Ondertussen merkten de twee hoe de onderlinge band van het personeel steeds groter werd. ‘We volgden samen alle berichtgeving in de media. Daar hielden we elkaar steeds van op de hoogte’, zegt Hut. Volgens Meijer groeide de groep personeelsleden, die toch al vrij hecht was, nóg meer naar elkaar toe. ‘Iedereen leefde met elkaar mee. We hebben het echt samen gedaan. Zelfs in die moeilijke tijd werd er nog gelachen. Dat hoort er ook bij. We gingen er echter met elkaar voor.’


Respect


Het respect wat de personeelsleden vanuit heel het land ontvingen, was groot. In Norg waren er de berichten van vele dorpsgenoten en was er het bloemetje van de ondernemers in de Brinkhof. ‘Maar we kregen ook kaarten uit Limburg en Brabant’, zegt Hut. ‘Overal staken mensen ons een hart onder de riem. Echt fantastisch.’

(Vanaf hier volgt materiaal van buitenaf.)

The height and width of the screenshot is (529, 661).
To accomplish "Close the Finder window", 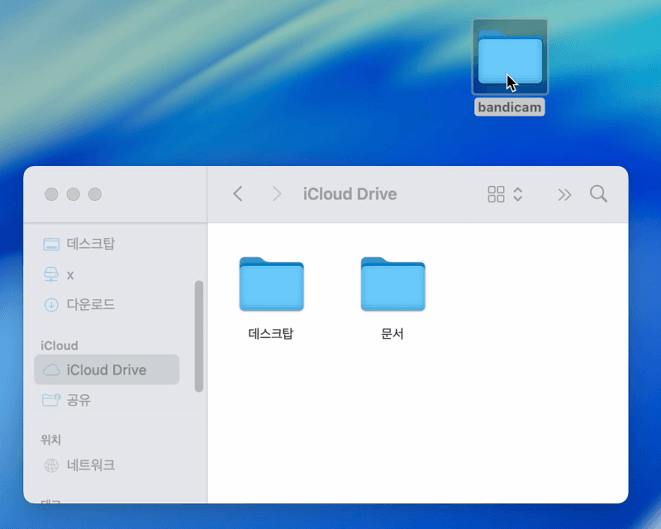I will (x=51, y=194).
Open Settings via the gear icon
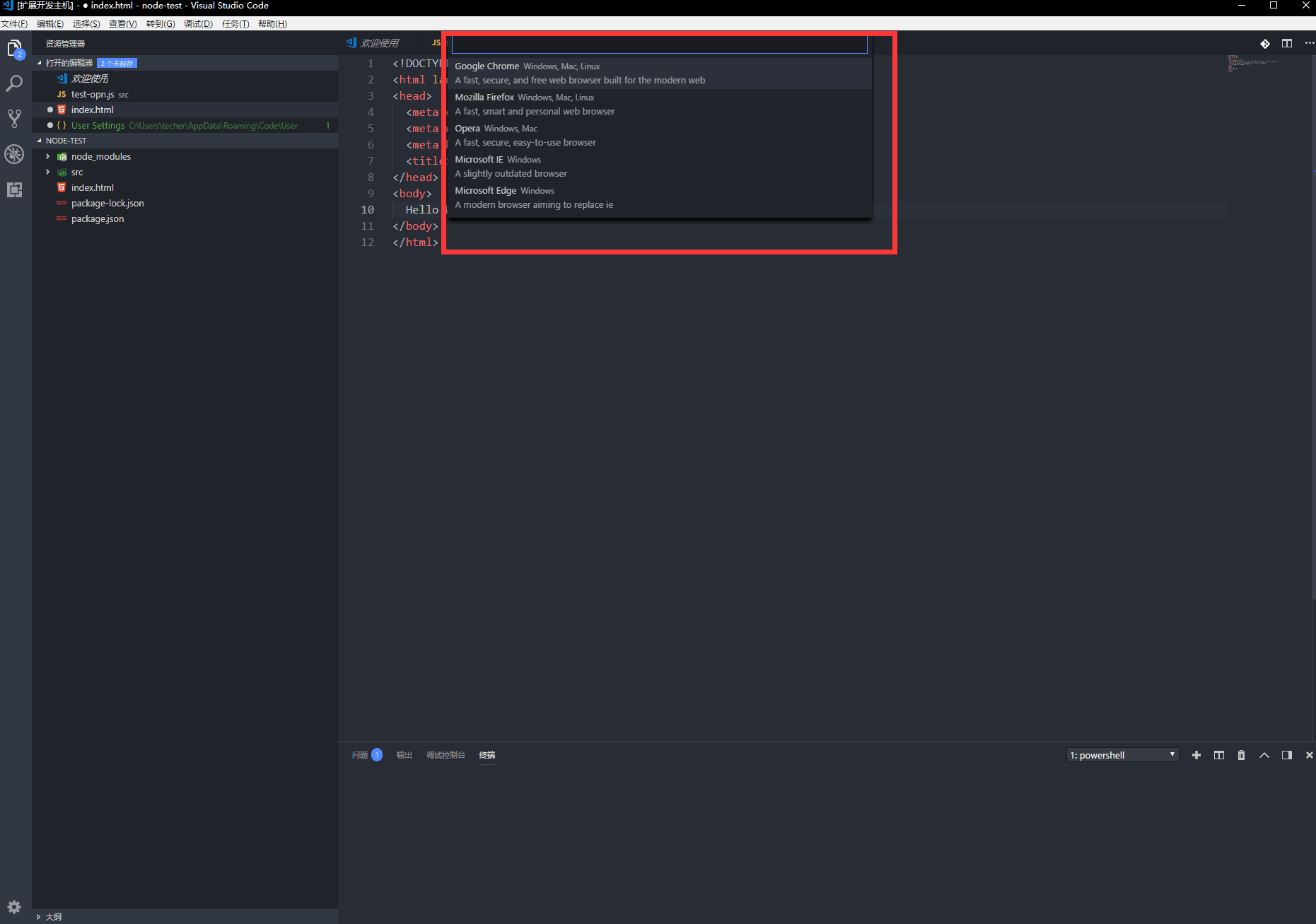The image size is (1316, 924). pyautogui.click(x=14, y=906)
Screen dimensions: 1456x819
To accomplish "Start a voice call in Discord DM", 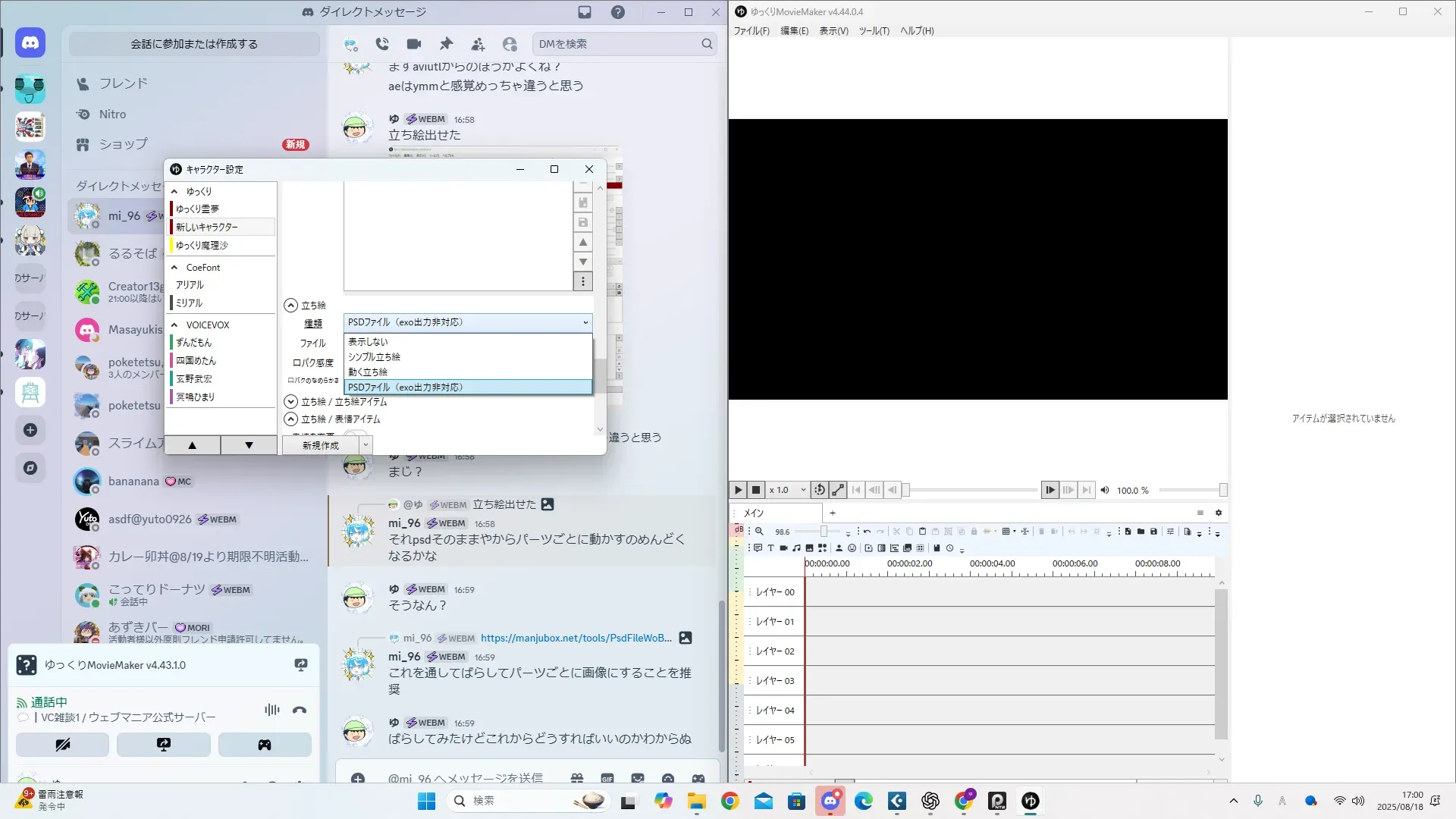I will [x=382, y=44].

Maar waar ze aan de ene kant veel waardering voelen, zien Hut en Meijer ook de berichtgeving over coronafeestjes en mensen die de regels aan hun laars lappen. ‘Als ik dat zie word ik boos’, zegt Hut. ‘Dat vind ik zó respectloos.’ Meijer spreekt naar eigen zeggen soms jeugd aan wanneer ze ziet dat zij zich weinig van de regels aantrekken. ‘Maar vlak ook de ouderen niet uit hè. Die kunnen er ook wat van.’


Een plekje


Nog steeds kunnen Hut en Meijer emotioneel worden wanneer ze terugkijken op die weken in september en oktober. ‘Je geeft het wel een plekje’, zegt Hut. ‘We gaan een nieuwe fase in, we sluiten het af. Dit jaar houden we nog een herdenkingsdienst en dan kijken we naar volgend jaar. We moeten door. 2020 was een verschrikkelijk rotjaar.’

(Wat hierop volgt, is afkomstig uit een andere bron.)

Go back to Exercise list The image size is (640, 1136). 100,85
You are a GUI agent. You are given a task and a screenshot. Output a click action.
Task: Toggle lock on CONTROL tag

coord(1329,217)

Bij Meijer overheerst ondertussen ook trots. ‘We hebben ons staande gehouden. Zijn er met elkaar doorheen gekomen.’ Dan, tegelijk: ‘We zijn nooit met tegenzin naar het werk gegaan, maar juist altijd met een gevoel van: kom op! We zijn altijd strijdbaar gebleven. Daar mogen we trots op zijn.’